> **What you will do**
Every line of the material below that contains the string "agent" must appear in the answer.

> **Supplied material**

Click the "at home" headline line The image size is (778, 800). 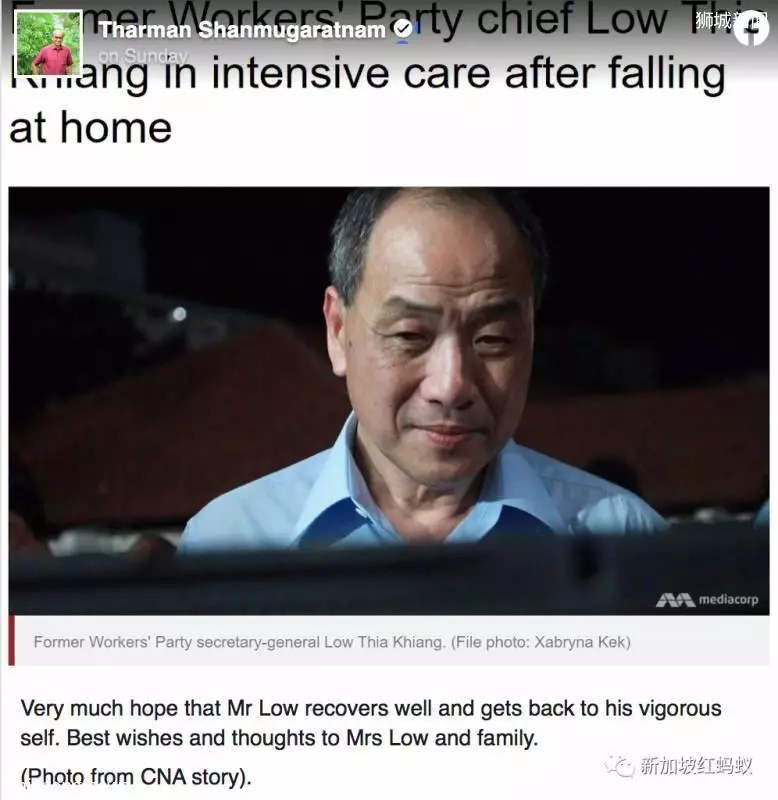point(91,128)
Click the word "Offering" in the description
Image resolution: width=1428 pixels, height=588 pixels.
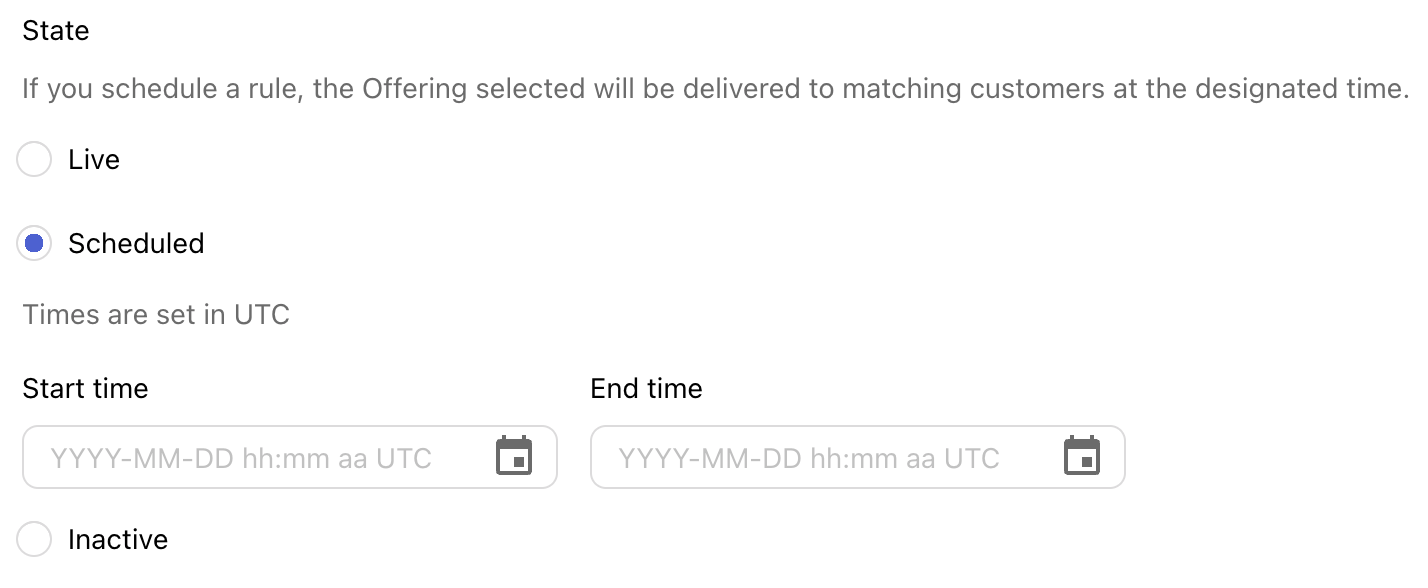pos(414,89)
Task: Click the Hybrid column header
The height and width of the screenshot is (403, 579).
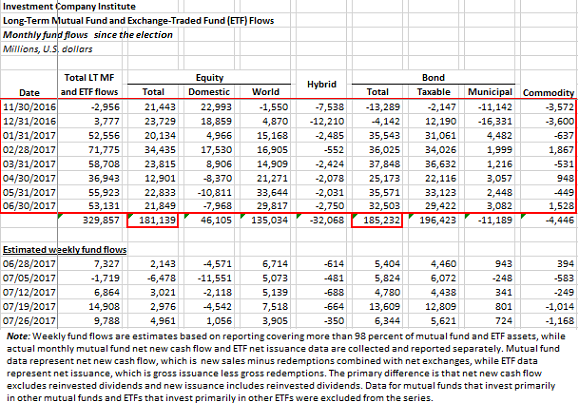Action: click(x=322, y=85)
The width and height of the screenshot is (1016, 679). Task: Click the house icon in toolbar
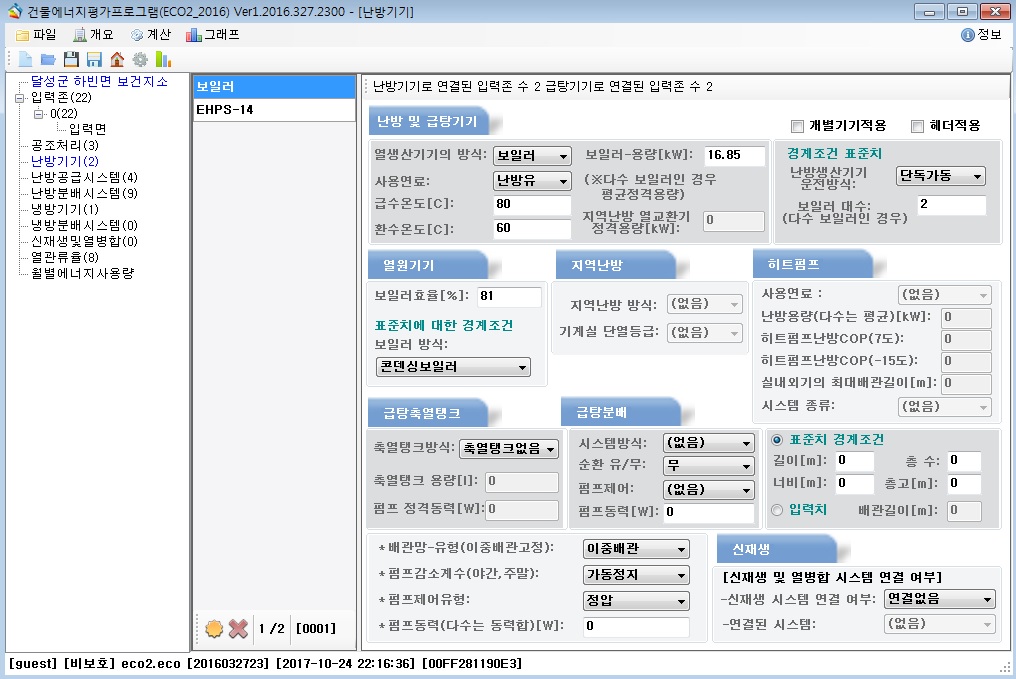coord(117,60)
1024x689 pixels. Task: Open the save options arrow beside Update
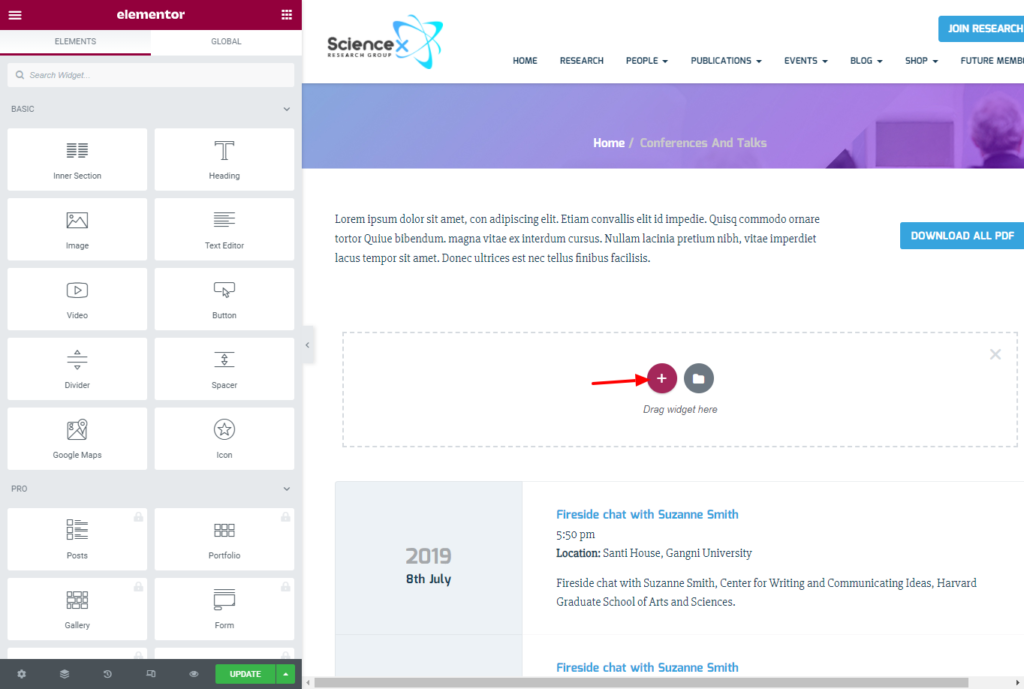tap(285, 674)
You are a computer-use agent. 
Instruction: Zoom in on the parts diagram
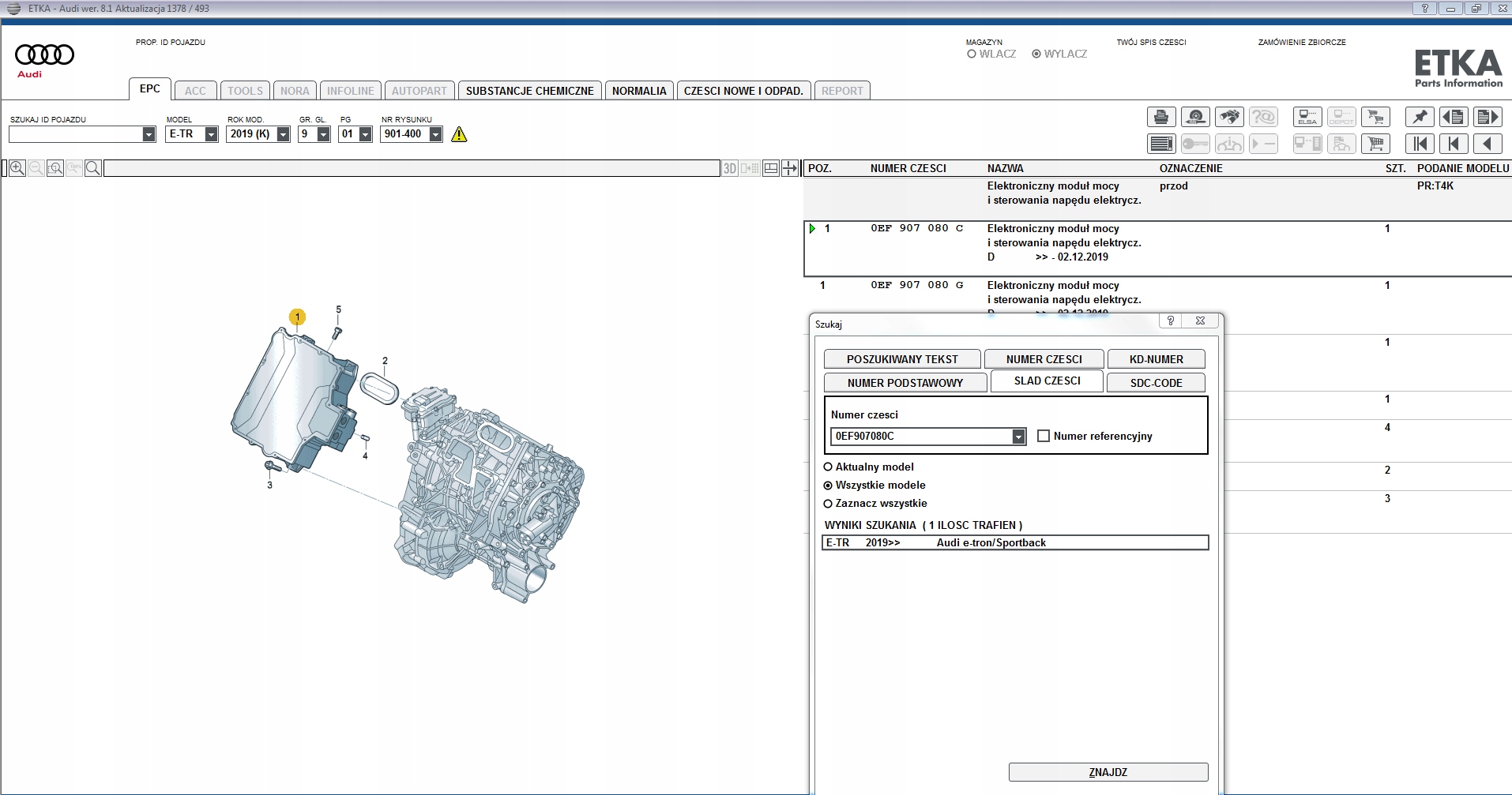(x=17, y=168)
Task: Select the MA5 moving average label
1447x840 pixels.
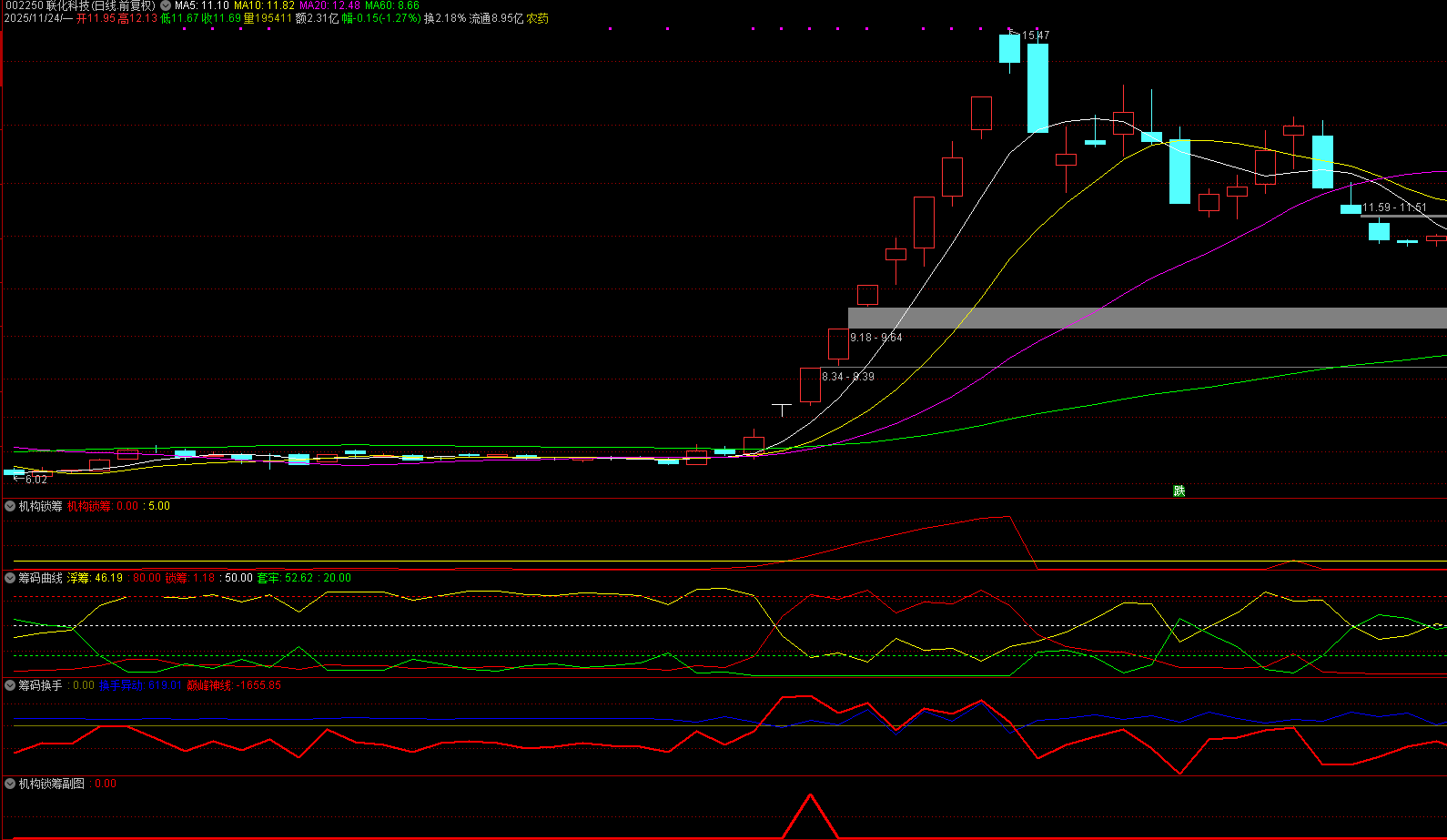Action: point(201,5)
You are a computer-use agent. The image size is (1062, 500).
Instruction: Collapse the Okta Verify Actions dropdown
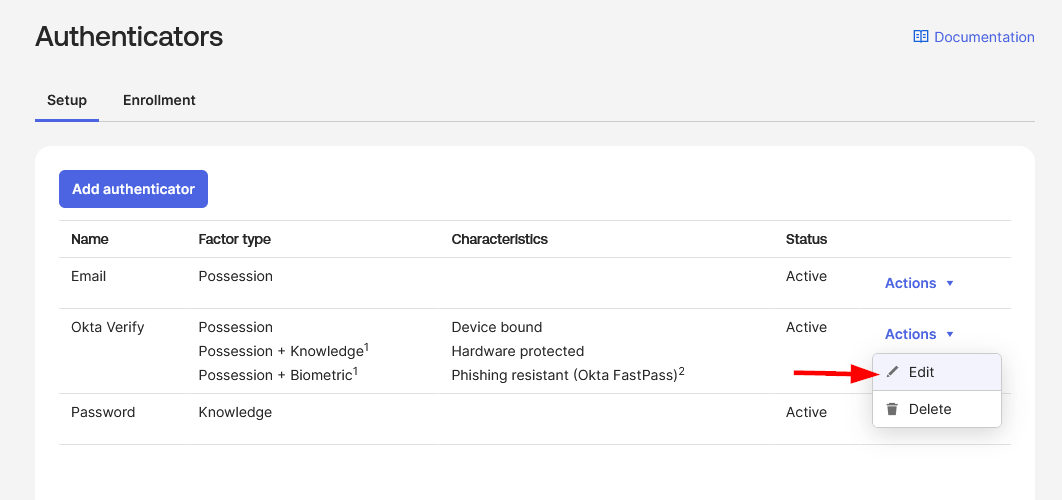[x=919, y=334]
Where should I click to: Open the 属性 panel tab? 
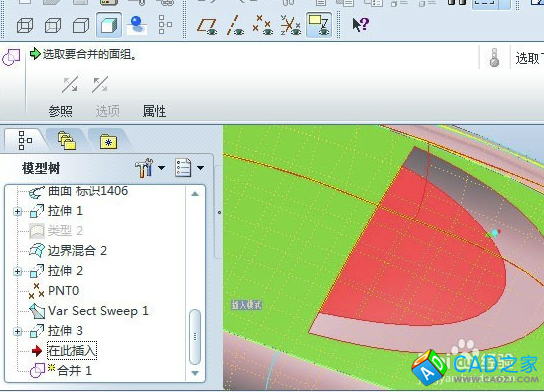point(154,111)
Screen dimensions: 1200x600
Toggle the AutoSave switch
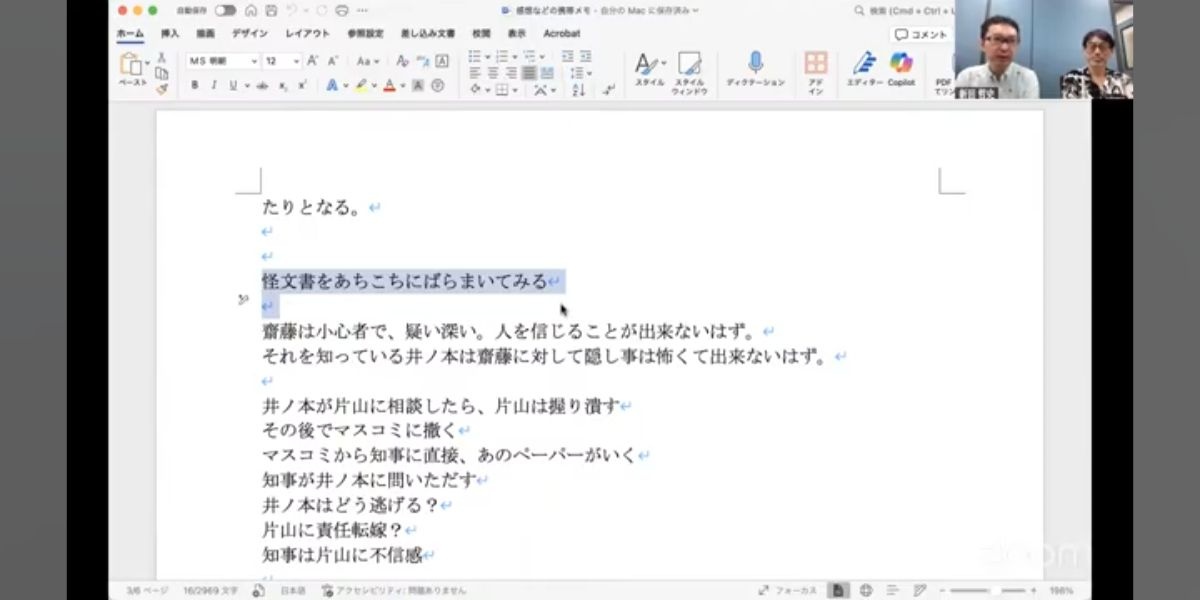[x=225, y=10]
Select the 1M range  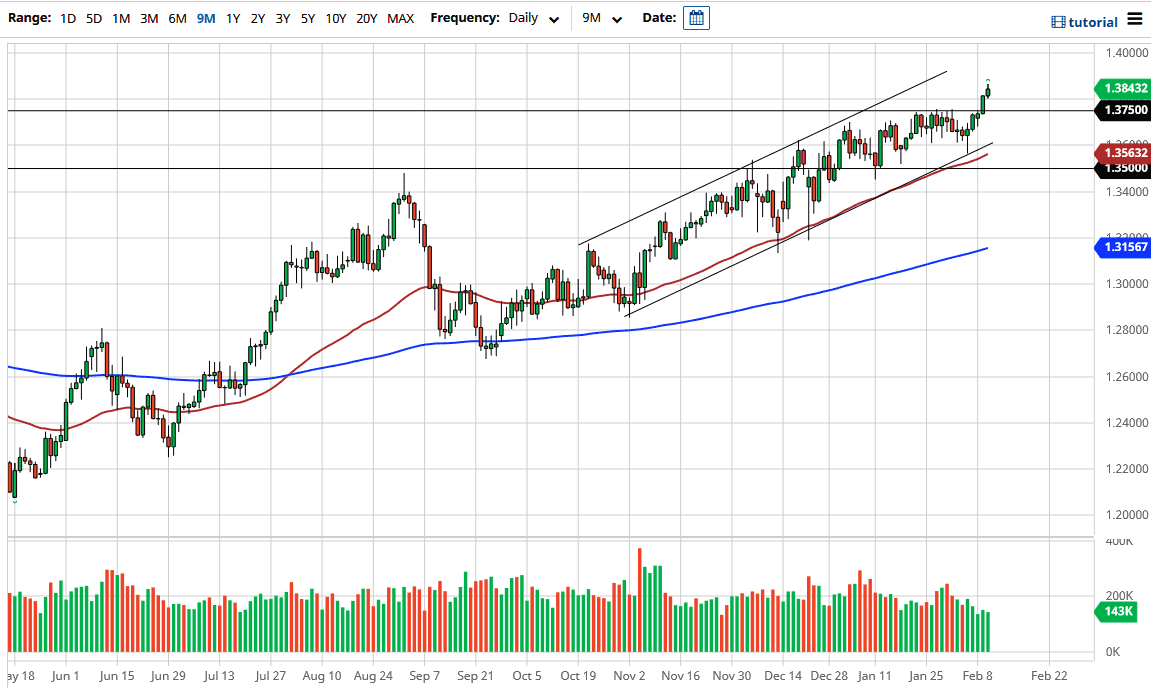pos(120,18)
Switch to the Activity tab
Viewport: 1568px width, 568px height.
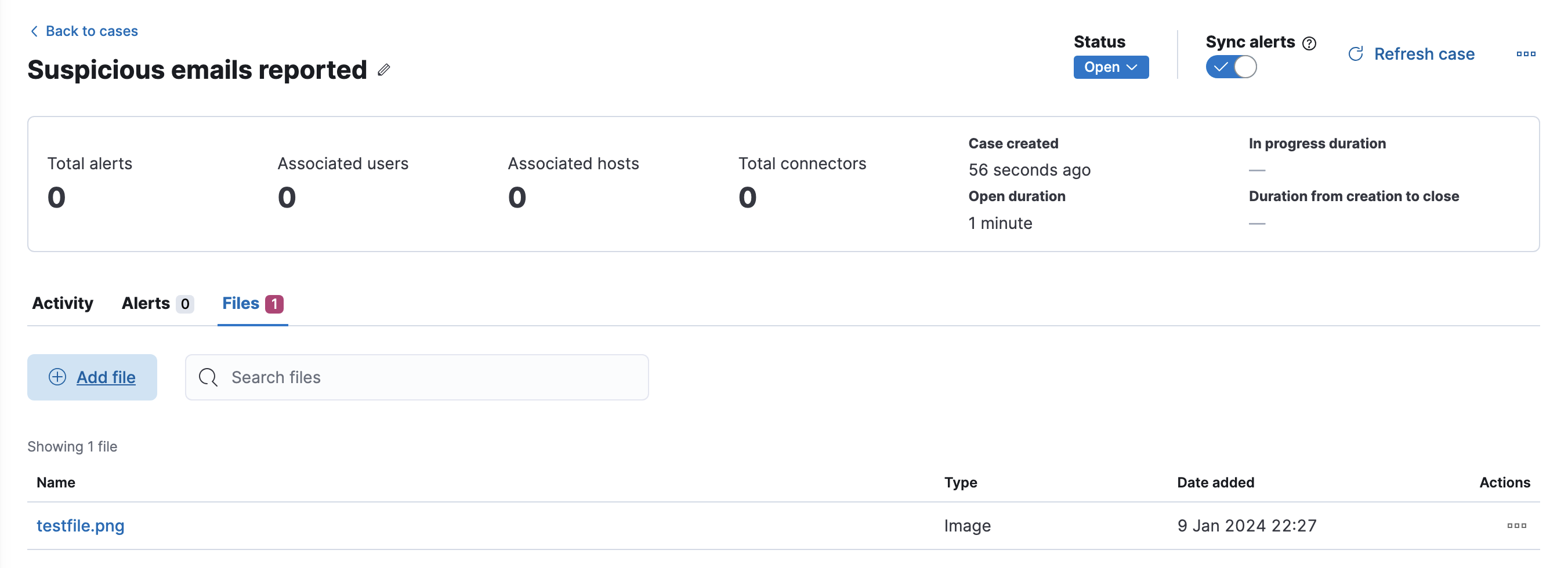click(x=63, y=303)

> **Answer for the task**
You are a computer-use agent. 
You are a computer-use agent. The image size is (1062, 500).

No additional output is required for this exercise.